Weve got to find a way to become foot soldiers
and carry this message to the entire community.
Not to be outdone by the adult peers, the Kidpreneurs
and Teenpreneurs phase of the conference showcased the
business savvy of youth 17 and under. Other seminars
focused on health and wellness, securing multi-million
dollar contracts, financial and legal strategies, surviving
business adversity and technology solutions. It (conference)
was really good, it impacted me in so many ways, said
Gloria Alexander, executive director and founder of
Dallas-based Gotcha! Second Chance, Inc., a job placement
firm for ex-offenders. It got me to get up and do other
things. I really needed a pull.
Syreeta was a vendor at the Business-to-Business Expo
to promote her company, McDaniel Consulting of Dallas,
which provides business-planning solutions for entrepreneurs.

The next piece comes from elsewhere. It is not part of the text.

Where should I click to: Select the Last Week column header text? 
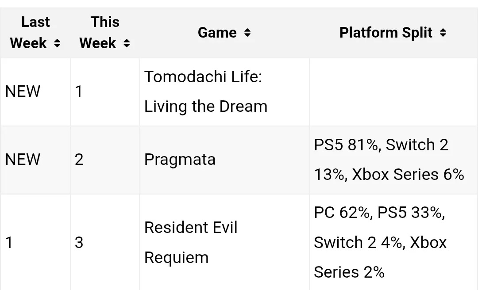point(29,33)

As an entrepreneur since 2001, I considered this my
coming out party on a national level, said Houston.
I met several people with whom I have an opportunity
to help them plan their business.
Dallas is scheduled to hold the conference at least
one more year. Once again, Dallas obviously sets well
for the Black Enterprise team, said Reginald Gates,
President of the Dallas Black Chamber of Commerce. We
saw more involvement from our local people this year
than last year. Gates didn't have exact numbers readily
available, but speculated that several millions dollars
were pumped into the Dallas economy. One of the conference
events, the Spot Bid Fair, issued up to $5 million in
contracts to minority-owned businesses based in Texas.
Were looking for new ways to even more increase
local involvement next year, said Gates.
The conference ended with a plush black-tie gala, where
both small and major Black business owners were honored.

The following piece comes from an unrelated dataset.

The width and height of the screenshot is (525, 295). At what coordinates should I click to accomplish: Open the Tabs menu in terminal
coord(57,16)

These are the Academy Awards and this is my Oscar, said
Gregory Jackson of Prestige Automotive in Detroit, Michigan.
He was awarded Black Enterprise's Auto Dealer of the
Year. His operation was the first African American auto
dealership chain to surpass $1 billion in revenue. JoAnn
Price and Laurence Morse of Fairview Capital in Farmington
Massachusetts were named Financial Company of the Year,
Russell Wright of Dimensions International in Washington
D.C. earned Company of the Year and Eugene Morris of
E. Morris Communications, Inc. in Chicago was named
Advertising Agency of the Year.
Small businesses were also recognized. Lisa Price of
Carol's Daughter, Inc. was named Emerging Company of
the Year. Dana Powell and Shannon Bonner of BridesNoir
magazine received the Rising Star Award. Dr. John Crews
and Dr. Derron Simon of Mid-Atlantic Surgical Associates,
Inc. were named Business Innovator of the Year and Najee
Green of Techmaster Computer Works given the Teenpreneur
Award. Black Enterprise's most prestigious award, the
A.G. Gaston Lifetime Achievement Award, went to Alden
J. McDonald, Jr., President and CEO of Liberty Bank
& Trust in New Orleans. The Champion Award went
posthumously to former Atlanta mayor Maynard Jackson.